Ну а какое отношение теория возможностей имеет к обсуждаемой нами проблеме точности научного описания реального мира? Оказалось, что и для таких «бедных» теоретико-возможностных моделей можно построить и методы проверки гипотез, и методы оптимального оценивания. Причем, несмотря на то что построение теоретико-возможностных моделей требует значительно меньше исходных сведений, чем это нужно для теоретико-вероятностных, результат подчас не хуже, а во многих ситуациях и лучше.

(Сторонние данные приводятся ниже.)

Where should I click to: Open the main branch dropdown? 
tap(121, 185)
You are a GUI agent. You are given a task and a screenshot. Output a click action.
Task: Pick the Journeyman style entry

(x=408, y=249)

Нечеткость как фундаментальное свойство мира
Но все же остается вопрос: можно ли вообще обойтись без нечеткости, можно ли в принципе определить «бесконечно точно» числовые значения тех параметров, которыми мы пытаемся описать мир в его математических моделях? Можно ли надеяться на то, что когда-нибудь, пусть через бесконечное число поколений, мы обретем знание обо всех механизмах действия природы и научимся бесконечно точно измерять и вычислять? Ответ в какой-то степени дает физика микромира, объявляющая, что фундаментальным свойством микрообъектов является неопределенность значений их параметров. Чтобы описать этот факт математически, в квантовой физике используют стохастические модели, в которых «амплитуды вероятностей» проявляются в частоте повторяющихся исходов или в экспериментах, в которых участвуют большие ансамбли объектов. Тем самым свойства объектов связываются с процессом их наблюдения. А если нет возможности наблюдать последовательности явлений? Тогда можно предположить, что сами объекты микромира «нечетки» и характеризуются лишь возможным набором значений с указанием порядка от более возможных к менее возможным. В таком нечетком мире нет полной предопределенности, его будущее размыто и может быть реализовано во множестве вариантов.
* * *
Уже привычным стало представление о том, что математика нужна лишь для вычислений. А число, учат нас в средней школе, – это то, что служит для выражения количества. Как-то даже обидно: во времена античности числам приписывали великую тайную силу, способность управлять миром, в них видели зашифрованными высокие принципы эволюции, а в современном мире их роль сведена до положения «слуг точных наук». Но вот в последнее столетие в математике появился ряд разделов, в которых конкретные значения результатов расчета не важны, а математическая модель нужна для того, чтобы определить, по какому из возможных путей пойдет развитие в описываемой ситуации. Такова, например, качественная теория динамических систем, выводы которой имеют скорее философскую, нежели количественную ценность («выживет» или нет та или иная система, сохранит ли устойчивость или разрушится и т. п.). К этим же разделам относится и обсуждаемая здесь теория возможностей – в ней числа используются уже не только для описания количества, но и для задания порядка. Может быть, так возвращается в наш мир одна из утраченных граней философского понимания математики?